Matia’s approach is different. Parallelism is one of Matia’s core technical differentiators in data ingestion. Instead of treating a large data pull as one long sequential job, Matia can run multiple sync clients at the same time, breaking the work into smaller chunks that run concurrently.

For data engineers, the idea is pretty straightforward: partition the pull, coordinate the work, and load the destination without turning correctness into a casualty.
From two weeks to one day
With Matia, you can reduce sync time by an average of 8x.
One Matia customer had a massive TransactionAccountingLine stream with close to 1 billion records. When using Fivetran, a full refresh took roughly two weeks. Reporting was stale long enough that executives were frustrated, and understandably so. This was not “the dashboard is five minutes behind.” This was “the business is flying blind on important reporting.”
After switching to Matia, the full refresh completed 27x faster. A refresh that took 14 days was brought down to less than a day.
The cost implication is just as important. For the runtime-metered parts of the stack, a 27x runtime improvement can reduce the runtime-dependent portion of a workload by about 96%, assuming the same compute footprint.

That does not mean the total warehouse bill drops 96%. Real bills include transformations, BI queries, storage, background jobs, streaming, orchestration, and plenty of other workloads. But it does mean the ingestion-driven portion of spend can shrink dramatically when large refreshes stop running for days.
Parallelism is a big part of the cost story, but it is not the only part.
Real warehouse savings usually come from several things at once: faster syncs, fewer unnecessary reloads, cleaner recovery, and not moving data nobody uses. A slow sync is an ingestion problem, and a bigger warehouse doesn’t fix a slow extract. Matia speeds up the ingestion layer itself, so not every SLA turns into a warehouse-sizing exercise.
Recharge is another good example. After replacing Fivetran with Matia, they reported a 32% reduction in Snowflake compute costs. That reduction came from Matia’s more efficient sync behavior, plus an audit that removed tables that were not actively used downstream in dbt.
The cheapest sync is the one you do not need to run. The second cheapest is the one that finishes quickly, does not trigger unnecessary warehouse work, and does not force engineers into manual recovery mode.
Reliability is part of the speed story
Speed only helps if the pipeline can recover and Recharge’s old setup explains why. Recurring MySQL replica failures could force full table reloads that took up to 5 days, with a workaround that meant coordinating with vendor support, manually setting binary log positions, and backfilling missed records. That burns engineering time and delays reporting during the exact moments the business wants answers.

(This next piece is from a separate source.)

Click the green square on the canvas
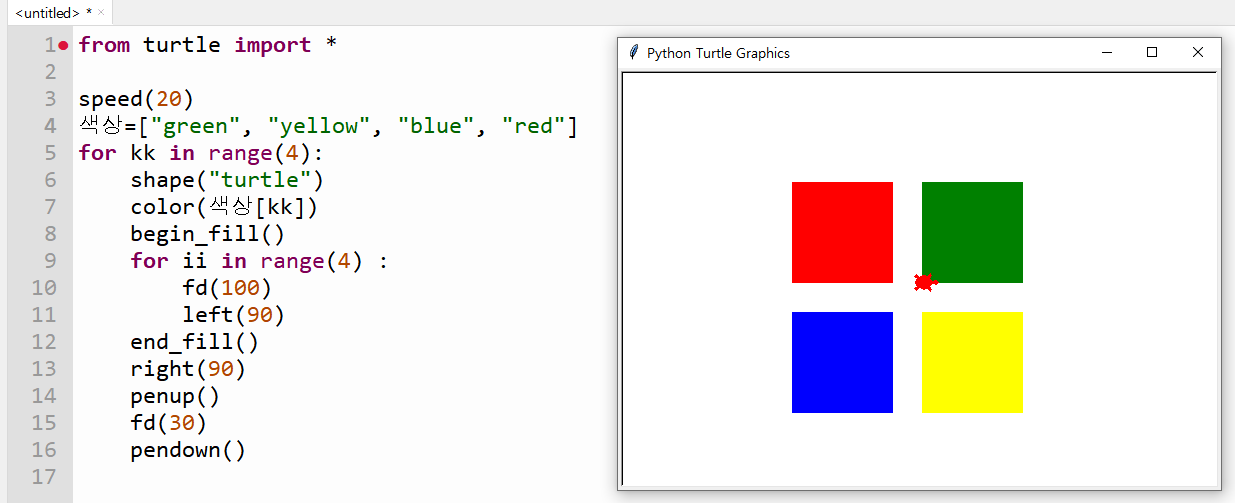The image size is (1235, 503). click(x=972, y=232)
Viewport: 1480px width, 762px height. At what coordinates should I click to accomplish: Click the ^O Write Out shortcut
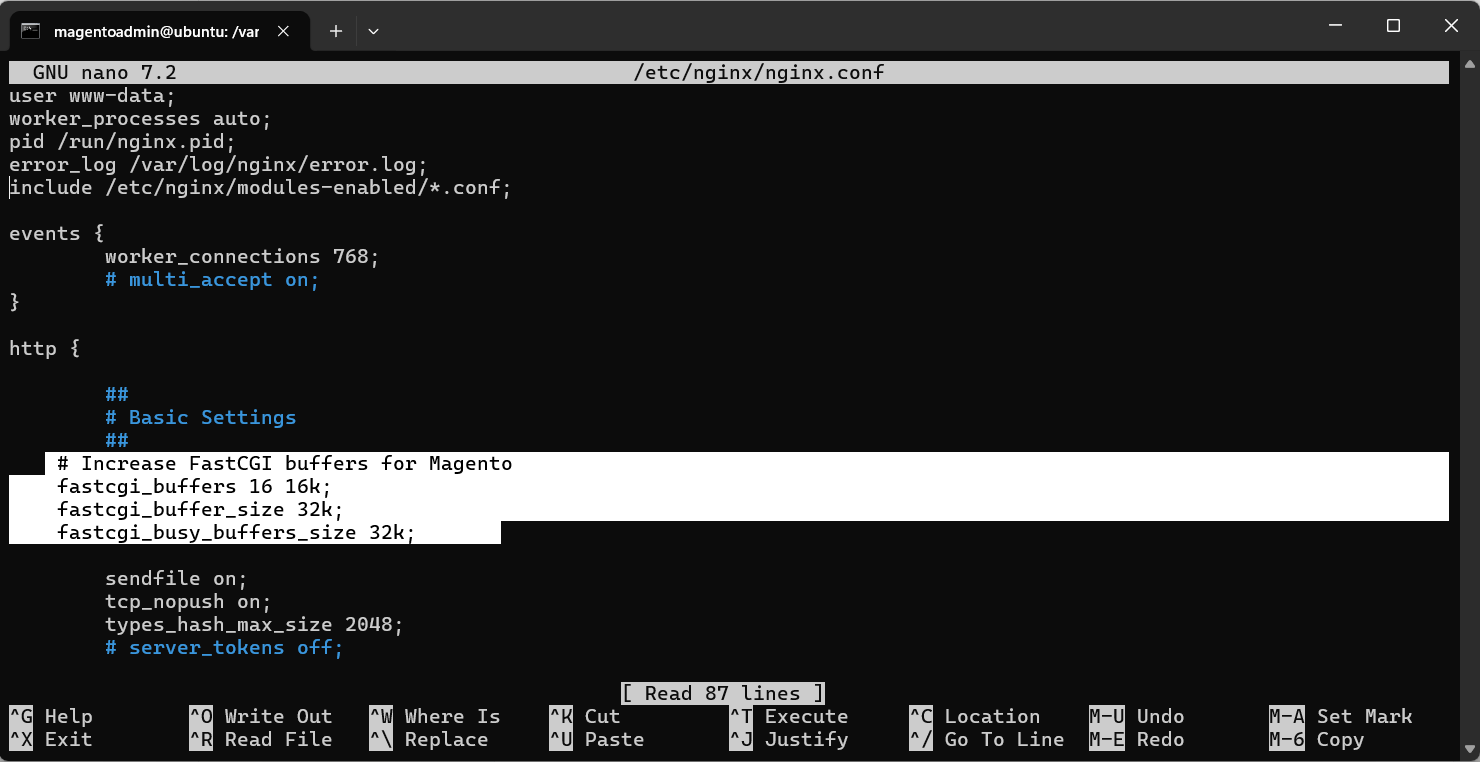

With Matia, Recharge adopted a binary log recovery workflow that temporarily switches to the master MySQL endpoint for a single sync during certain replica failures, then return to the replica. What had been a recurring, multi-hour incident response process became a self-service action.
Modern ingestion infrastructure should be fast, but it should also be recoverable. The best pipeline is not just the one that wins the happy-path benchmark. It is the one that gets you back to a trusted state quickly when something breaks.
Ingestion as production infrastructure
The warehouse bill is the obvious cost but the bigger payoff is behavioral.
When historical syncs are fast, teams backfill without hesitation, migrations get less risky, and a broken connector is a contained event instead of a multi-day fire drill.
Matia’s bet is that ingestion should feel like production infrastructure: scalable, observable, recoverable, and fast by design.
Parallel syncs are a big part of that. They turn giant data pulls from single-lane traffic jams into coordinated multi-lane workflows. And when your warehouse, lakehouse, or analytics engine charges for the road, spending less time stuck in traffic is a pretty good strategy.